Catching a break: EU fisheries roundup

Europe’s fishing industry is winning the struggle to be economically viable, reports Colin Mackay.

By Colin Mackay

19 Apr 2016

The sea and fishing play a key part in Europe’s cultural heritage, and for many local coastal communities, fishing continues to play an important economic and social role.

Europe’s fishing fleet consists of more than 83,000 vessels and employs approximately 150,000 fishermen. However, although fish stocks are renewable, they are also finite. Overfishing has caused serious problems in the past.

This is why, explains Karmenu Vella, European Commissioner for the Environment, Maritime Affairs and Fisheries, EU countries have acted to ensure the long-term sustainability of Europe’s fishing industry.

The Maltese Commissioner explains that; “The objective – through the EU’s Common Fisheries Policy (CFP) - is to ensure high long-term fishing yields for all stocks by 2020 at the latest. This is the ‘maximum sustainable yield’. Fishing is moving towards sustainable levels in all areas of the Northeast Atlantic, North Sea and Baltic Sea since 2006.”


However, it is not universal; “The situation in the Mediterranean and the Black Sea is more difficult, with more than 90 per cent of stocks overfished.” His aim is to have a common strategy in place by 2017 that will reverse the situation in the Mediterranean. He says that the Commission will continue pursuing sustainability for all fish stocks, working with member states, industry and other stakeholders.

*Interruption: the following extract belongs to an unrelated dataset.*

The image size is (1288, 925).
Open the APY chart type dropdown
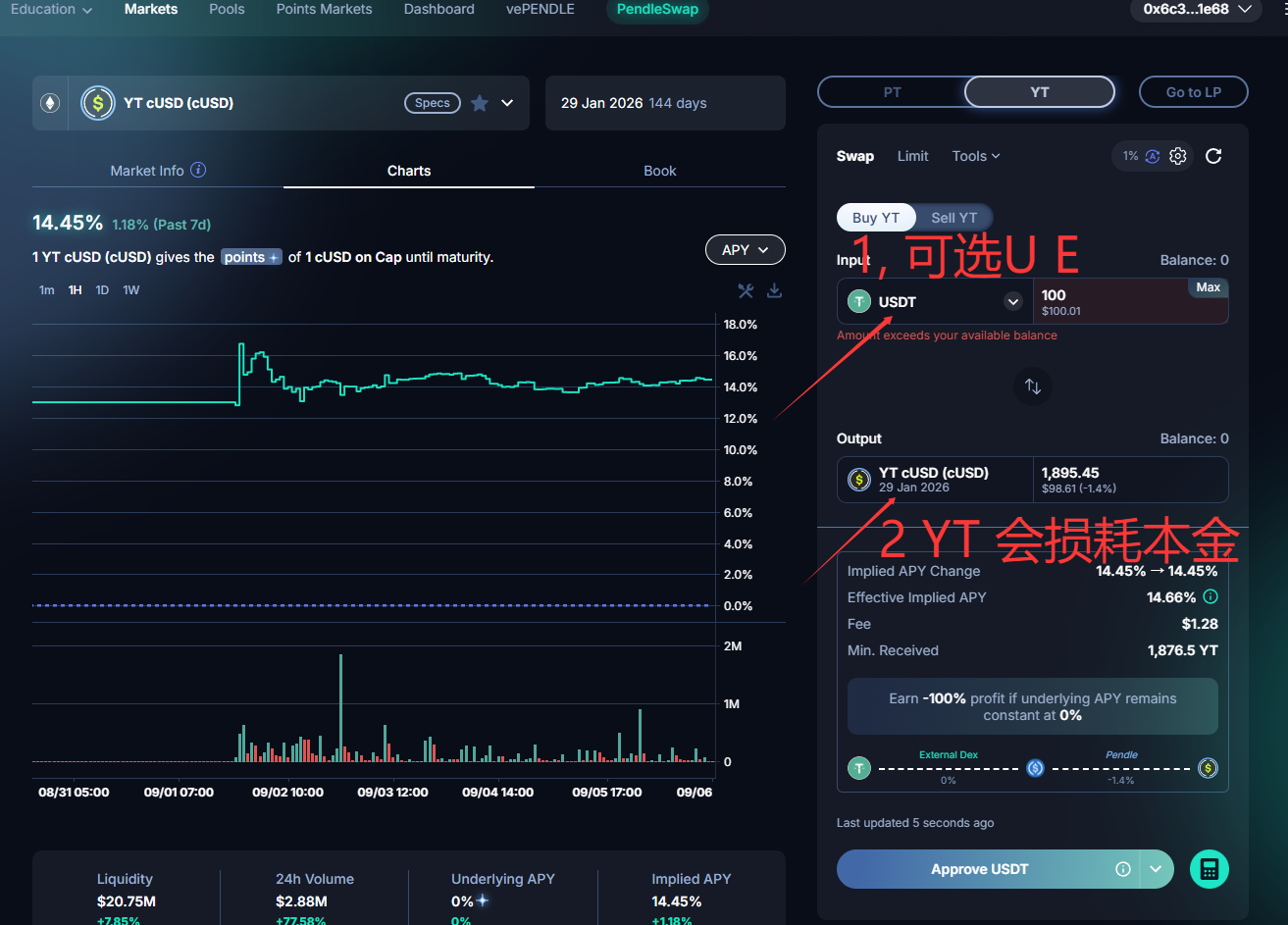(x=745, y=250)
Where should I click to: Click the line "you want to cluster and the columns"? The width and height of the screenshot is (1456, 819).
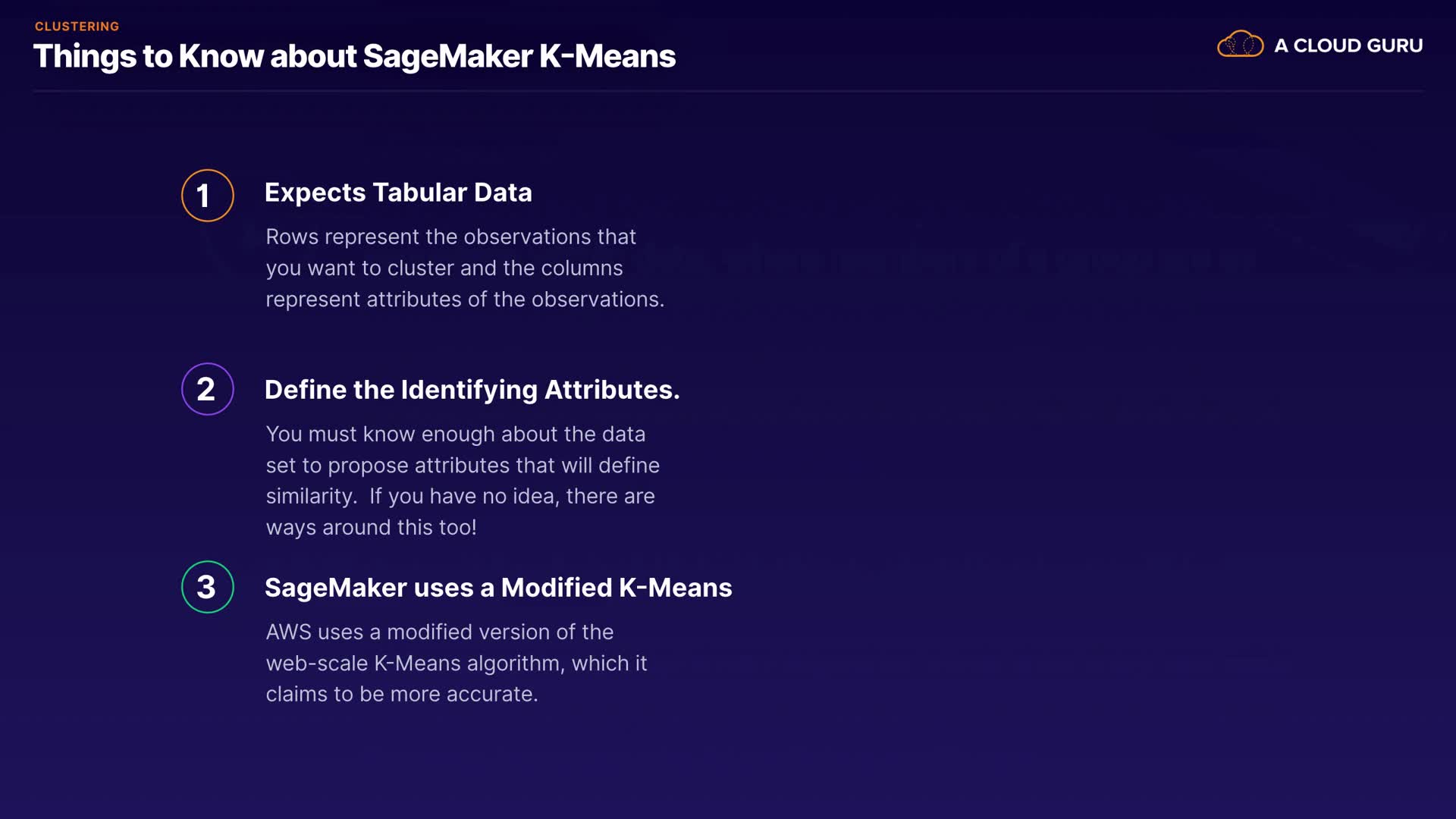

This, he believes, will underpin future profitability for the sector; “It makes economic and environmental sense to allow fishermen to increase catches while reducing the impact on the marine environment.”

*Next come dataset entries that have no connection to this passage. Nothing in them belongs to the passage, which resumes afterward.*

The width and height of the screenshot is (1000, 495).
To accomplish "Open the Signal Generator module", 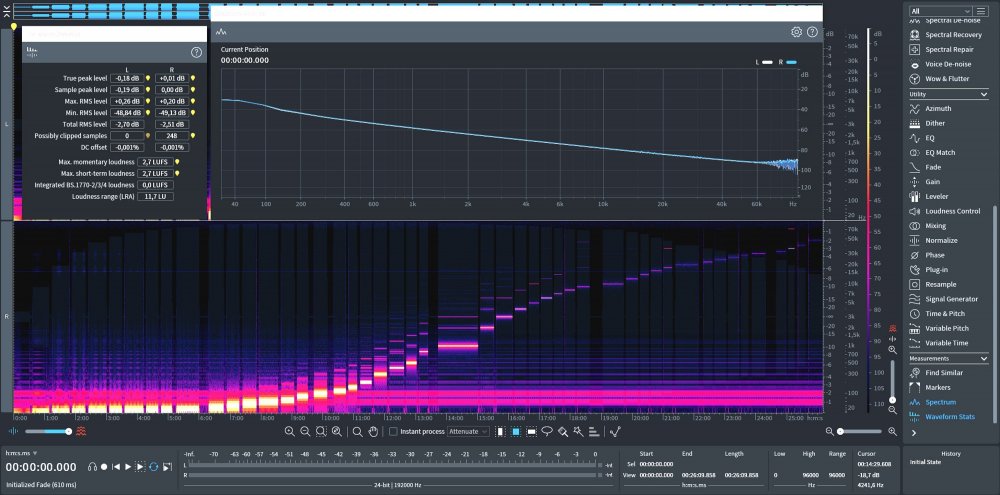I will [951, 299].

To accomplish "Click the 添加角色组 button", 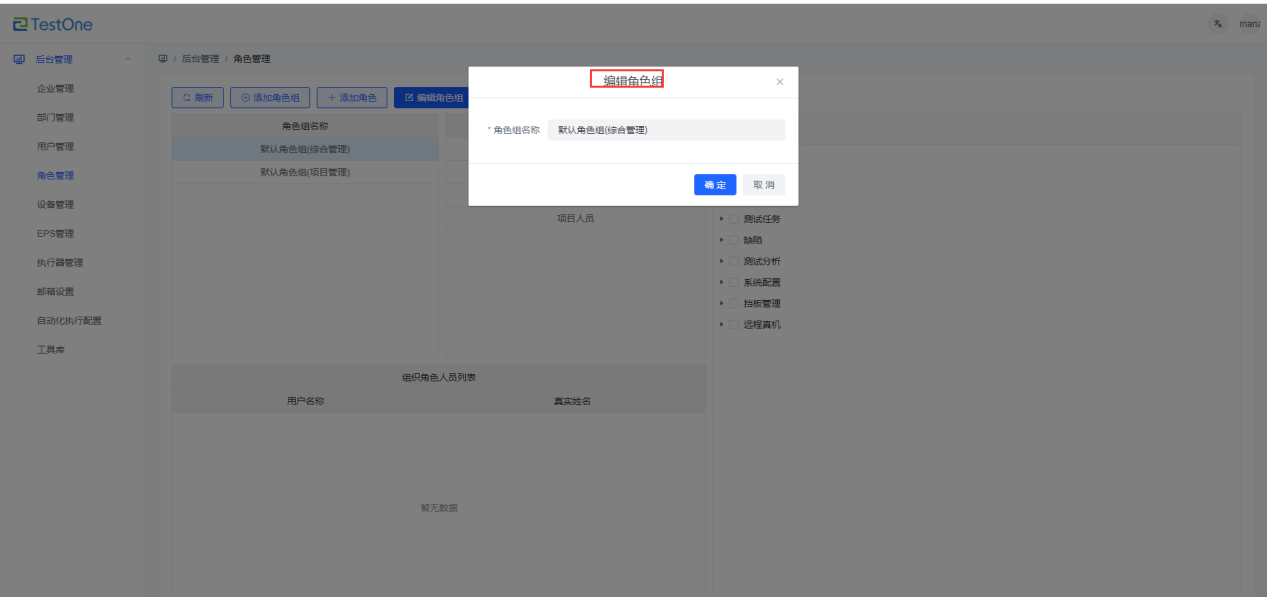I will (x=270, y=98).
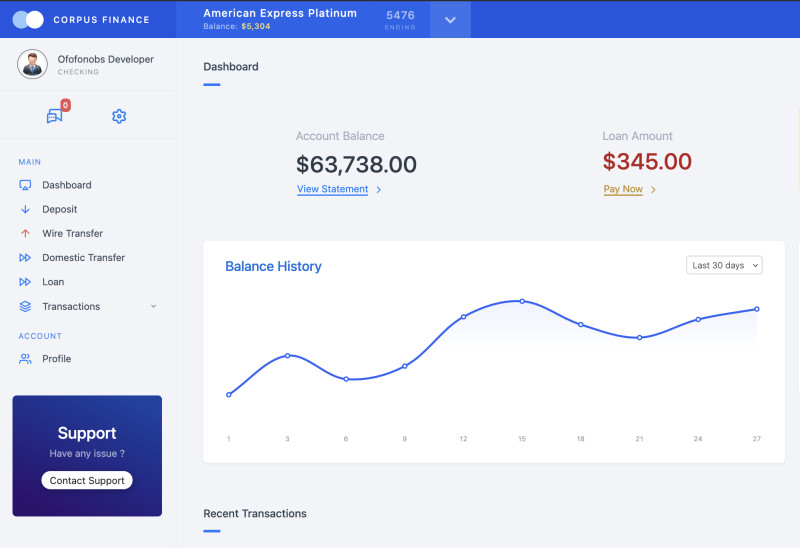
Task: Click the user profile avatar picture
Action: coord(33,65)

Swedish Green deputy Linnéa Engström agrees; “The EU needs its fishing industry; that’s why the reform of the CFP was such a success and a welcome break with previous unsustainable fishing. The best way to ensure the industry’s survival and profitability is to make fishing sustainable, which requires abundant fish stocks”.

During the CFP reform, the European Parliament insisted on an objective of abundant fish stocks – above the levels for maximum sustainable yield. Unfortunately, not all realise the simple mathematics in letting fish stocks recover over time in order to produce a greater economic yield. In the newly-agreed Baltic Sea multiannual plan, the Council still insists on having the possibility of fishing at higher levels.

The Parliament succeeded in limiting the extent to which the Council can set excessive quotas, but this is not aligned with the CFP and must be corrected in future plans. Engström also highlights improvements the new CFP brought to landing obligations.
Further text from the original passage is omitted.